Coarse-grained, well-drained soils like sand and gravel apply the least lateral load, while fine silts and clays, especially if saturated, apply more load. The deeper the basement, the greater the pressure. The designer and builder must understand the importance of these factors in order to design and build a foundation that can stand up to lateral loads. Since soil engineering is not an exact science and loads are hard to predict accurately, all foundations should have a large, built-in margin of safety.

The Effect of Water

Site Analysis for Success

In some instances, hiring a professional is the only solution—especially when your entire home’s health hangs in the balance. If you’re building in a granular soil on level ground, you can use the simple rules in the code to design a foundation, as long as it’s 8 feet deep or less. Where there’s silt or clay soil, a deep foundation, a slope uphill from your foundation, or a foundation with nearby surface loads like vehicles or other buildings, you’ll need to have an engineer look at your design. You may have to beef up the structure, and you should certainly pay close attention to drainage to keep the surrounding soils dry. On a 9-foot deep basement wall, for instance, sand soil would apply a load of about 2,000 pounds per line foot of wall, while wet clay might apply a load of 5,000 or 6000 pounds over the same expanse. Make sure your builder does a thorough site and soil analysis before work begins to avoid problems down the road.

Soils are mixtures of mineral particles, water, and air. They’re not quite solid and not quite liquid, but they can flow. The more water a soil contains, the more it behaves like a fluid. As water lubricates the small soil particles, they slip more easily past each other. Clays are particularly affected by moisture: A clay embankment that stands up by itself when dry may turn to mud and slump like pudding when wet. That’s why effective drainage systems are a critical element when building in clay soils.

Groundwater exerts its own pressure on walls as it seeps through the earth. The water pressure against a basement when the soil is thoroughly soaked is called hydrostatic pressure. It can force moisture through pores in the basement wall and even crack or buckle the wall itself. Here again, proper drainage is the remedy.

Digging Deeper Increase Pressure
Hydrostatic pressure and soil pressure increase with depth. Just as a submarine experiences more stress on the hull as it dives deeper, a basement wall faces more lateral pressure deep underground than it does near the surface. Other things being equal, deep foundation walls need more strength than shallow ones.

Some Soil Types Are Better Than Others
How fast the soil pressure builds as depth increases depends on the type of soil. Of the major soil types (gravel, sand, silt, and clay), gravel and sand impose the smallest loads, even when wet, because friction between the particles keeps the soil somewhat stable. Silts, with their smaller particles, are more fluid when soaked and exert about 50 percent more pressure than sands. Clays get soft when moist, can flow when saturated, and may apply three times the pressure of sand or gravel soil.


In some situations, a granular material is added between the basement wall and the soil to aid in drainage.

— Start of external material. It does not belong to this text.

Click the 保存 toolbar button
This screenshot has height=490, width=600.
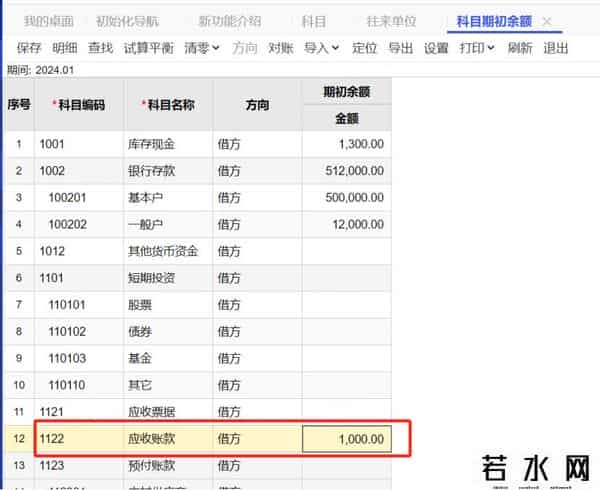coord(29,48)
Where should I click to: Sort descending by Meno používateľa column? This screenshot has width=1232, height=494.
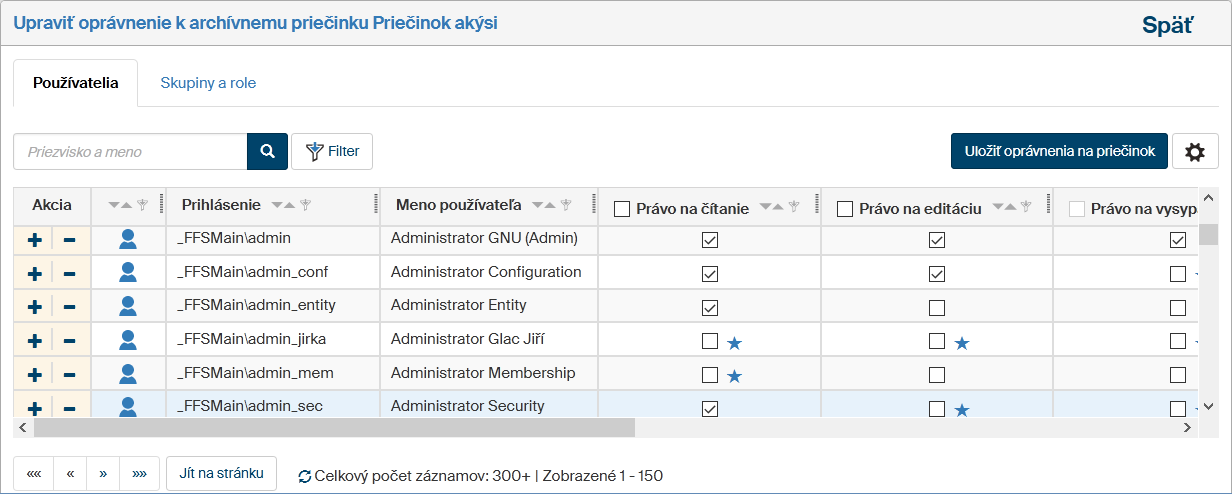538,205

Illustration courtesy of APA-The Engineered Wood Association

Compaction
When a foundation is first built, good construction practice dictates that the builder will compact the soil as it is backfilled around a new foundation wall. This helps prevent the soil nearest the house from settling over time. The soil should be placed in layers, and compacted with machinery.

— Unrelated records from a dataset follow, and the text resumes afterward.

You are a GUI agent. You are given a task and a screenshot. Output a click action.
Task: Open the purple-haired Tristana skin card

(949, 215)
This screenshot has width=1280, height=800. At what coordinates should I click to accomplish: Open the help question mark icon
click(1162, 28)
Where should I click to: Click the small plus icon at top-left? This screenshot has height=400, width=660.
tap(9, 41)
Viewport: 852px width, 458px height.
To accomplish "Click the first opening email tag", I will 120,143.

The problem is that the pressure from the compacting process gets transmitted through the soil to the wall. Basement walls have been known to crack or fall over while earth is being dumped against them or compacted around them; so foundations should always be braced before backfilling.

After compaction, soil is under compression like a spring and continues to push against the foundation as it tries to expand. Foundation designs must allow for this pressure. In practice, sands and gravels densify or compact more readily than silts or clays, creating less of this springlike force — one more good reason to use them for backfilling.

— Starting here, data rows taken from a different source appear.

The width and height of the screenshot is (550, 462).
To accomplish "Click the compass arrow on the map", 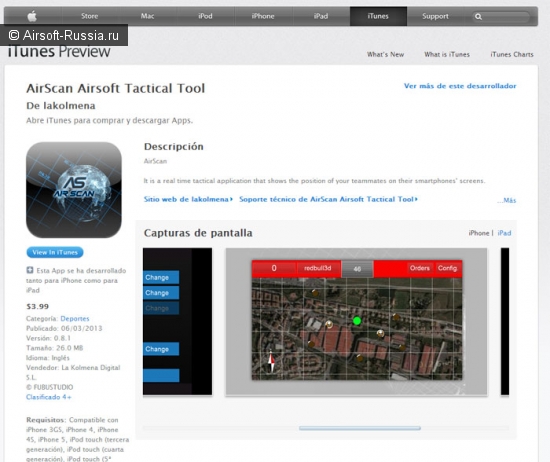I will [271, 362].
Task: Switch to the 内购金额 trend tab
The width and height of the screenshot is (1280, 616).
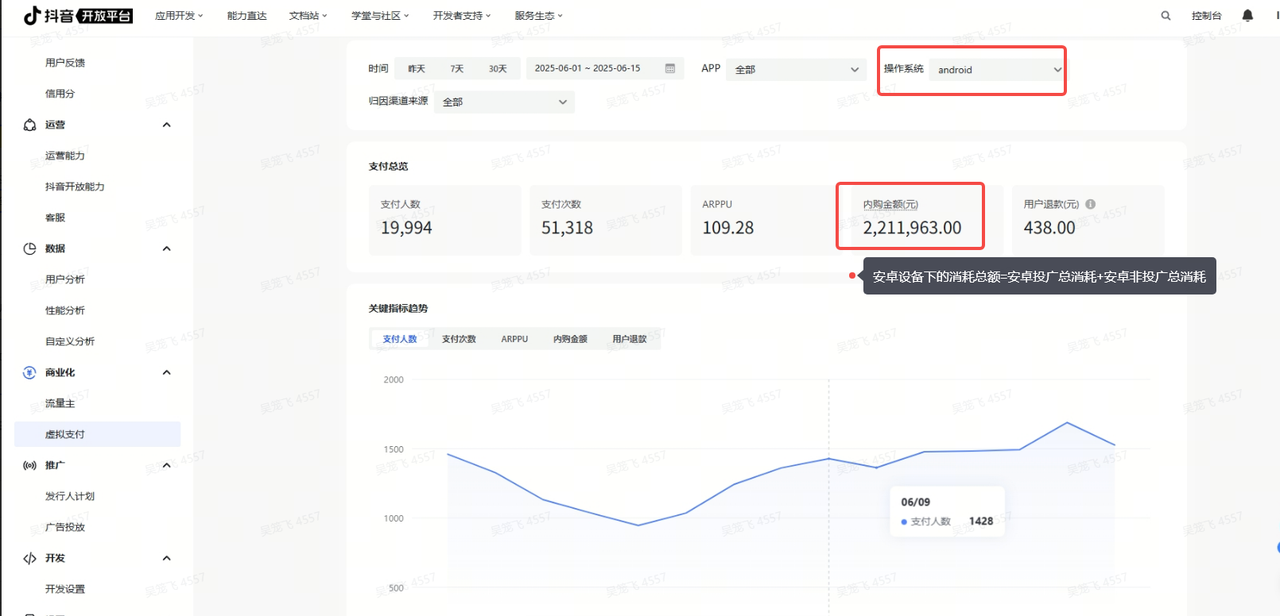Action: pyautogui.click(x=570, y=339)
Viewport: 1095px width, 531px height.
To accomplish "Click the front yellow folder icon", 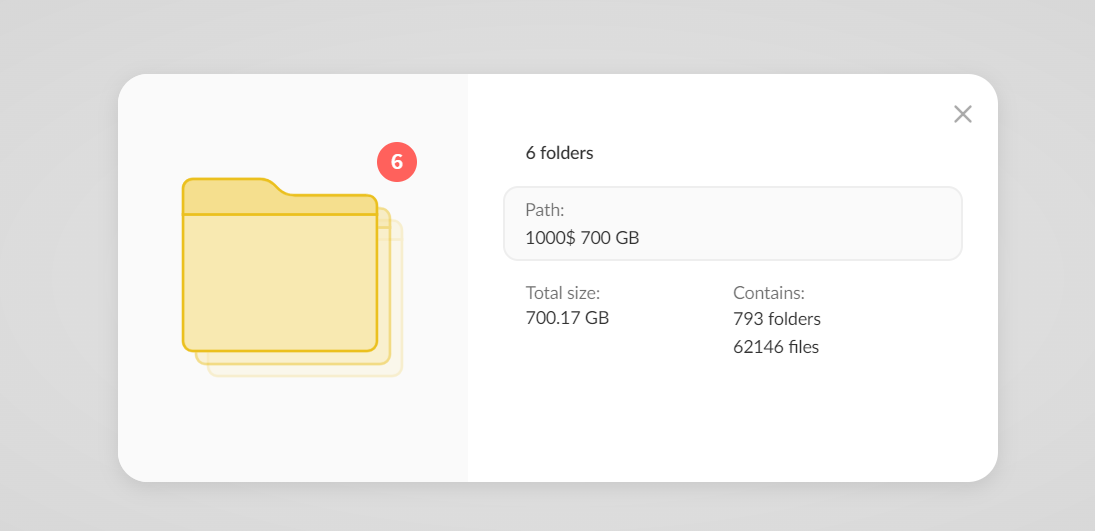I will coord(279,280).
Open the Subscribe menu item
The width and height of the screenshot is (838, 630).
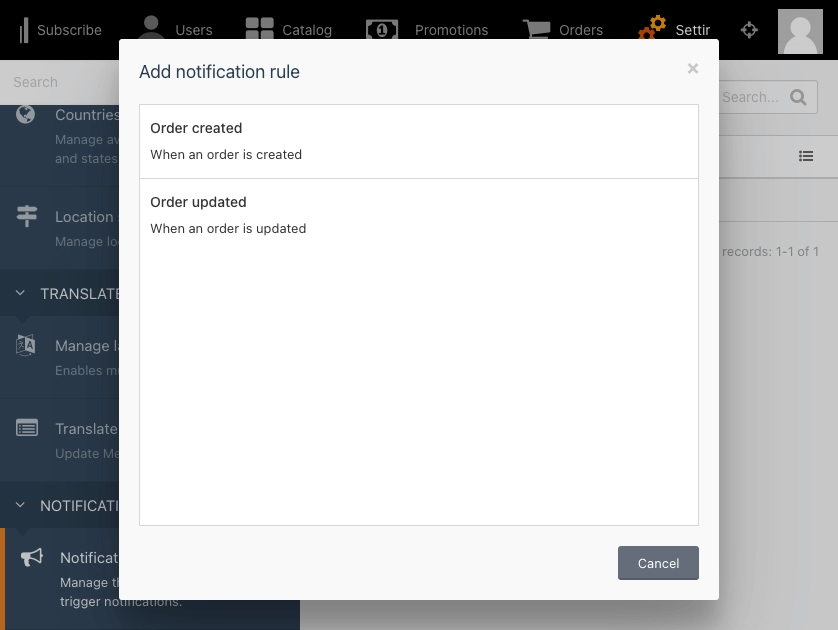tap(60, 30)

Careful on the Construction Site
When there’s a heavy load on the ground next to a foundation, some of the pressure is transferred to the wall. During construction, bulldozers and trucks that come near a basement wall can add enough surcharge pressure to damage the wall. A new building being built near an existing basement can also increase the underground pressure and damage the existing foundation. Even parked cars can cause trouble, so it’s wise to anticipate any surcharge loads and design the foundation accordingly.